The novelty of some junior divisions and updated rules mean the accomplishments of many contemporary fighters simply don’t compare to other eras where boxing seemed like a different sport entirely. Holding titles in three divisions simultaneously such as Henry Armstrong, for instance, isn’t feasible these days. But the feats of Leonard and Hearns still go back 40 years.

Alvarez is 35 and he’s been a professional for 20 years. He’s neck-deep in the game and approaching the age where a fighter either picks up new tricks or gets out, and an age where any success is commendable. It also means he’s achieved consistency at an elite level for longer than some fighters’ entire careers last. If it weren’t for what figures to be a significant size advantage, Alvarez might be an easier favorite to defeat the man ahead of him.

“Bud” Crawford (41-0, 31 KOs) has arrived at this huge moment via a more recognizable path.

Whereas Alvarez burst onto the scene with the help of a reputation as an oddity, Crawford navigated the U.S. amateur system from the time he was a young kid. Like countless fighters before him, the boxing gym distracted him from the chaos of his surroundings. Crawford set himself apart and excelled, eventually becoming a National PAL champion and defeating several future pro world champions.

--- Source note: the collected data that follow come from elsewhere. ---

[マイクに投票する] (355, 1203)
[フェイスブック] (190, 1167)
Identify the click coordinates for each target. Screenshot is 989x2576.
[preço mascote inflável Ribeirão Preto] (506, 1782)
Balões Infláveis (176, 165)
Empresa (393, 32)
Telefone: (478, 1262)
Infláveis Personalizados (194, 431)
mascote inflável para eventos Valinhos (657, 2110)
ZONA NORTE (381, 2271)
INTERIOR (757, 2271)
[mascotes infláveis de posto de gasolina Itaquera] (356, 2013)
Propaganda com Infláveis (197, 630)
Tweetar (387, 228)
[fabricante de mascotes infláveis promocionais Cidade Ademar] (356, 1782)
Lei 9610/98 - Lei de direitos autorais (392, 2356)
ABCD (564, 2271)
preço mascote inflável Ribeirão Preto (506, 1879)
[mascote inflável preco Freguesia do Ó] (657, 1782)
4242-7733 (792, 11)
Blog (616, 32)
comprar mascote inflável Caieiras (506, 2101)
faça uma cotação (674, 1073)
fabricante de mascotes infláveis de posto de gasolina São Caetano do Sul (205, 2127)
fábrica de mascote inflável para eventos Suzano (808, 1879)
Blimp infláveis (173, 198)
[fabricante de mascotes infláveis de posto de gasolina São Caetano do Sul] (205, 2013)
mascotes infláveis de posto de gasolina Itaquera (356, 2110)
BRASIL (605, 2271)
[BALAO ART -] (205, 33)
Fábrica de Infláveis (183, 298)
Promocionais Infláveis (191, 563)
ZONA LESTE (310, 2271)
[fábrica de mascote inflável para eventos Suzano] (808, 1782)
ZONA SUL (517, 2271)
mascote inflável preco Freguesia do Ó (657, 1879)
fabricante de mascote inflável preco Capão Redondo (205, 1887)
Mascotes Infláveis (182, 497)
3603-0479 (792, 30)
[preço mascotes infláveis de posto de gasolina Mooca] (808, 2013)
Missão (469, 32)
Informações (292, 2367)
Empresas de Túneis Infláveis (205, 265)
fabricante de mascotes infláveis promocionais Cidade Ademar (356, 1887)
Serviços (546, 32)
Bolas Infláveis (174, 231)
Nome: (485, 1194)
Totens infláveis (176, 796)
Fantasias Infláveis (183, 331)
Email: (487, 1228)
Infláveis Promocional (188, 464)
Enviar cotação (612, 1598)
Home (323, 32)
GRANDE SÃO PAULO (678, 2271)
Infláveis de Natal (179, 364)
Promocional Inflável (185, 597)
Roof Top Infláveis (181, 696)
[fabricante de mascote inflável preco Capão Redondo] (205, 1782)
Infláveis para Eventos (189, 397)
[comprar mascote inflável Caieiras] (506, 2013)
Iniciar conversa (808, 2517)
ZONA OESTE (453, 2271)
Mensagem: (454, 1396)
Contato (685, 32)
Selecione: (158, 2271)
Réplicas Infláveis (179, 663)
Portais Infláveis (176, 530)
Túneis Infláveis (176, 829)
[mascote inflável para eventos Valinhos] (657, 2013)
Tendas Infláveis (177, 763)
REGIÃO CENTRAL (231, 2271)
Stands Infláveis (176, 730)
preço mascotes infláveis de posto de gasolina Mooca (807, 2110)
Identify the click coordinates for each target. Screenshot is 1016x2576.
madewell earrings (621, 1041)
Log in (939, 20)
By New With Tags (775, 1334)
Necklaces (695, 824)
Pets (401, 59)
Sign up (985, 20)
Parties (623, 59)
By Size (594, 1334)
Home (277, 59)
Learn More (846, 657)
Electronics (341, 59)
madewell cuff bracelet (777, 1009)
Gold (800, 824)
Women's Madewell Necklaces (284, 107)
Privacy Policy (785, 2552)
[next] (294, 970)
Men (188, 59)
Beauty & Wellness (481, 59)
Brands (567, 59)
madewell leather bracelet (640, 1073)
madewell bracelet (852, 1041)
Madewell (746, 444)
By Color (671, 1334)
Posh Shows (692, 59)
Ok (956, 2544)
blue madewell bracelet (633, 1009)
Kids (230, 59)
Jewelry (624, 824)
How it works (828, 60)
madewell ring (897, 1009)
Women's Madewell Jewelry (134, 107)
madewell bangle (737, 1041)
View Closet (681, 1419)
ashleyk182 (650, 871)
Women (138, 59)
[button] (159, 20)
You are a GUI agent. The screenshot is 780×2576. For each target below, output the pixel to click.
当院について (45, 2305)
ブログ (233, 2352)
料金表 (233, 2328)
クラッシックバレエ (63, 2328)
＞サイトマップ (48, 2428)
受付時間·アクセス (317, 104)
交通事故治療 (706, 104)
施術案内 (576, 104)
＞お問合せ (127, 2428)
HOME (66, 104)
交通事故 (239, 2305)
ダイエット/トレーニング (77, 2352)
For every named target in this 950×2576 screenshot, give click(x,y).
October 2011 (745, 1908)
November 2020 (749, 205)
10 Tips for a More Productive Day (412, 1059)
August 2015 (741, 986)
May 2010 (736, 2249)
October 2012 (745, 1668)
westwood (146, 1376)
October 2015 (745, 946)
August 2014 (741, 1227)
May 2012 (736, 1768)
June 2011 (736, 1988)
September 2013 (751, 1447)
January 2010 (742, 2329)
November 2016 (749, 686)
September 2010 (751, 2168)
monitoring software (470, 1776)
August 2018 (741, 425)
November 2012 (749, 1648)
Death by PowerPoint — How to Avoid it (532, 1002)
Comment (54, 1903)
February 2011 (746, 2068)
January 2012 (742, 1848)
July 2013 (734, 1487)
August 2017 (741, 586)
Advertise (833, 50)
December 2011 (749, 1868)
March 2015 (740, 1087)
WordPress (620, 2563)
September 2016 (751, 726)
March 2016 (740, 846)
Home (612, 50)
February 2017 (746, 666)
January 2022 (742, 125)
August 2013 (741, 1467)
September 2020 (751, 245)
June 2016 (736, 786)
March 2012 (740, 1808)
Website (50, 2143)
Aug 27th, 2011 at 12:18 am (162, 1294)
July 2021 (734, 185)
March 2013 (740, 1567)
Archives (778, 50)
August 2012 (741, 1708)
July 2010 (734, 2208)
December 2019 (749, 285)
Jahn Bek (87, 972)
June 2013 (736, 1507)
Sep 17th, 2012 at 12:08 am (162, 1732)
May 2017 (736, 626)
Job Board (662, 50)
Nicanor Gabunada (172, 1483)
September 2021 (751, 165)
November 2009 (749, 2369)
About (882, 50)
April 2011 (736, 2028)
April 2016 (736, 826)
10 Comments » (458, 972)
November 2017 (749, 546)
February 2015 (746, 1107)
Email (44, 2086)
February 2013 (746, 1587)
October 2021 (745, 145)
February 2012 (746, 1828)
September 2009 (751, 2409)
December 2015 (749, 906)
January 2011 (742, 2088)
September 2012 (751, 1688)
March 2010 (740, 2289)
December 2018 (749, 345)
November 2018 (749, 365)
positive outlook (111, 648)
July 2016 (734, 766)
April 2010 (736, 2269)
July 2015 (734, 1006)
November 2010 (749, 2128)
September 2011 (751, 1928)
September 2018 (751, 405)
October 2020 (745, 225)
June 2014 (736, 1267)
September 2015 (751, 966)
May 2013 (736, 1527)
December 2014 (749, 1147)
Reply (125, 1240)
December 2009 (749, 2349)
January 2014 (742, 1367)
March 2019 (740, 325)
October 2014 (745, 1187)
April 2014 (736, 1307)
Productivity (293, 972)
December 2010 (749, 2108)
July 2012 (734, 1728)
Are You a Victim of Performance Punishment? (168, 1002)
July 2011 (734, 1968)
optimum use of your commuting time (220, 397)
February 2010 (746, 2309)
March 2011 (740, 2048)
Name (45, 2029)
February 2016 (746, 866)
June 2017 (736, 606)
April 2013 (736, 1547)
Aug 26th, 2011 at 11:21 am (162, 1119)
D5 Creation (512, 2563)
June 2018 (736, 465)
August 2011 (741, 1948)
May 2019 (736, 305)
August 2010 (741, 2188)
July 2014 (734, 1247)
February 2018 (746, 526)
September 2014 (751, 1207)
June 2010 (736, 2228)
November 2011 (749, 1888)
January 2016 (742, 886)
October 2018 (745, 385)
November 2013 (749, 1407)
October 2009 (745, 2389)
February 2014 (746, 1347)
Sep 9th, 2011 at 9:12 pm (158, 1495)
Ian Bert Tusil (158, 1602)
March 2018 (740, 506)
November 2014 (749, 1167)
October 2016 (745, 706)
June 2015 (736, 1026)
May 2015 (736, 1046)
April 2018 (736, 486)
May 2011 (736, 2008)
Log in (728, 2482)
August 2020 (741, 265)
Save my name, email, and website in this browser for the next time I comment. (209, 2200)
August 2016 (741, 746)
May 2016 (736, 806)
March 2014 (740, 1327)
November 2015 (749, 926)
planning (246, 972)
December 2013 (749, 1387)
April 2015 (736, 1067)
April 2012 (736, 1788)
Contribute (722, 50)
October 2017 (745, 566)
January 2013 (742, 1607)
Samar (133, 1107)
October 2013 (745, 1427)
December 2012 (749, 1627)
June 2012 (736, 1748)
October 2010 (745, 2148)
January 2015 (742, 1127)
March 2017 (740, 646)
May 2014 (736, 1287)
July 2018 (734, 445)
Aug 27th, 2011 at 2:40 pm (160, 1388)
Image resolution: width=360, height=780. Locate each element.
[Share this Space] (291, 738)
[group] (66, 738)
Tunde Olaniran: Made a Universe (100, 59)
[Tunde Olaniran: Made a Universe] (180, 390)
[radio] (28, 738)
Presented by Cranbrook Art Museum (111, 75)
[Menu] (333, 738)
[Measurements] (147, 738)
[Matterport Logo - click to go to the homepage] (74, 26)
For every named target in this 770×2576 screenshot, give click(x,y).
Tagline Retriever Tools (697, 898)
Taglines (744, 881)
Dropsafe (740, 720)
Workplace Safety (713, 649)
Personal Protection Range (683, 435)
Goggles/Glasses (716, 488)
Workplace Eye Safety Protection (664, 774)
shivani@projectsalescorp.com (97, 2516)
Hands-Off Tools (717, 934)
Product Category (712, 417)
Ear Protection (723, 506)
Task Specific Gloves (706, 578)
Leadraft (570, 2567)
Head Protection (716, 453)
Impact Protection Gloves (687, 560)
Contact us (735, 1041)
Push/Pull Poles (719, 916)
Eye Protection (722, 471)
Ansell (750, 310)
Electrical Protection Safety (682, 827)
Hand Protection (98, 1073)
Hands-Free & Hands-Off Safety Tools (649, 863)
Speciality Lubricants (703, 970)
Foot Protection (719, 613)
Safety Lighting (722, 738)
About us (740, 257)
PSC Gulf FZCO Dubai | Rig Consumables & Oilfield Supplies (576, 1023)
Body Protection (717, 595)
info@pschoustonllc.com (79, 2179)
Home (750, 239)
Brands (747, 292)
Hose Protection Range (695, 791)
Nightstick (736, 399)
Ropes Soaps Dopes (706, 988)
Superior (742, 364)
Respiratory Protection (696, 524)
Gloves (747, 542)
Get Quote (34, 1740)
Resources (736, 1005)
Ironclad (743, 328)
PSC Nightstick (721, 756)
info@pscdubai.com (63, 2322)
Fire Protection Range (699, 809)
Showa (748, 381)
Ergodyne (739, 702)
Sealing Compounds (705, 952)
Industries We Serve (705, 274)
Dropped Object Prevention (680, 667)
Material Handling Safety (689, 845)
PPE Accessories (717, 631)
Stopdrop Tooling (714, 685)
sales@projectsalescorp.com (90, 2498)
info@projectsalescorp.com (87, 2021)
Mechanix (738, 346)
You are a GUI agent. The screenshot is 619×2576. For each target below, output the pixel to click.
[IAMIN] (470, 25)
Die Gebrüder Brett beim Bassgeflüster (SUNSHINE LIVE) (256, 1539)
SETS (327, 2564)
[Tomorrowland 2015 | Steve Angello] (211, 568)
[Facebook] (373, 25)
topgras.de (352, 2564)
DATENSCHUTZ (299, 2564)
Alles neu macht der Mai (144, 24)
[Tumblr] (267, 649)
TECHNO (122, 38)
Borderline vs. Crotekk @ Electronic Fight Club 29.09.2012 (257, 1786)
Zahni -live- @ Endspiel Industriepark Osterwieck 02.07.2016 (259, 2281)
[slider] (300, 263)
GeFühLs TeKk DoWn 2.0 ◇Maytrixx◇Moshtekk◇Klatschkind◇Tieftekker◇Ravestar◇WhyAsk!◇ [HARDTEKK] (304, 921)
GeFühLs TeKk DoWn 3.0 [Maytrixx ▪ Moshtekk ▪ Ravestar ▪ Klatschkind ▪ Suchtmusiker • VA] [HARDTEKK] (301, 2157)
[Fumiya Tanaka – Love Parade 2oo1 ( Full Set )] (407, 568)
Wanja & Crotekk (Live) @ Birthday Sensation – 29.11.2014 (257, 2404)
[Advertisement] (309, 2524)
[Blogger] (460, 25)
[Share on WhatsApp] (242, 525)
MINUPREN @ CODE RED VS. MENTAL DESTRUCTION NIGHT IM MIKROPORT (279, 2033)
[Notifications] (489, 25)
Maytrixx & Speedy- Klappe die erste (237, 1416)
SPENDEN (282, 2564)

Crawford fought his way to a 19-0 as a pro, biding his time while fighting on undercards and waiting for a big opportunity. Finally one came against Colombian junior welterweight banger Breidis Prescott on only one week’s notice, one division up from where Crawford campaigned. Crawford made the most of the chance by completely dismantling Prescott on the undercard of the rematch between Mike Alvarado and Brandio Ríos, and he never looked back.

The win over Prescott positioned Crawford to fight for a minor title, which led to a lightweight world title shot against Ricky Burns in 2014. All of Crawford’s fights since then have involved a world title, and he unified the junior welterweight and welterweight titles. On paper, his fate appeared to lead him toward seizing the welterweight star mantle from Manny Pacquiao, but he was promotionally steered away from stardom and once again had to make his own way.

Crawford’s rivalry with Errol Spence, Jr. finally gave him a mainstream nemesis, who he promptly destroyed. Ironically the crushing victory elevated him to an unapproachable level at welterweight, leaving him nowhere to go but up. His only fight in the last two years, a win over Israil Madrimov, won him a junior middleweight title and made him a four-division world champion.


It’s a career trajectory not unlike another of the Four Kings of the 1980s, Roberto Durán. The Panamanian legend went from lightweight champion to winning a middleweight title over the course of 10 years. Durán even skipped junior welterweight to take on Leonard in their incredible first clash, and Crawford is similarly skipping middleweight to tackle the bigger star in Crawford.

And like Durán when he took on Iran Barkley, Crawford is 37 and being overlooked.

Canelo-Crawford wasn’t on many radars before it was announced, yet it’s a fight that blends star power and stylistic intrigue. It’s rare indeed that a pair of top-tier pound-for-pound fighters are close enough in weight to actually fight, and rarer when they’re close enough to their respective primes that the fight is actually meaningful.

This is a case of destiny sneaking up on everyone, perhaps the fighters most of all.

In other sports, there’s always the next game, or next week, maybe the next season. That potential for finality in boxing means there is no guaranteed second chance to get it right. Every step in the careers of Alvarez and Crawford leads to now. The procession to Canelo-Crawford has begun.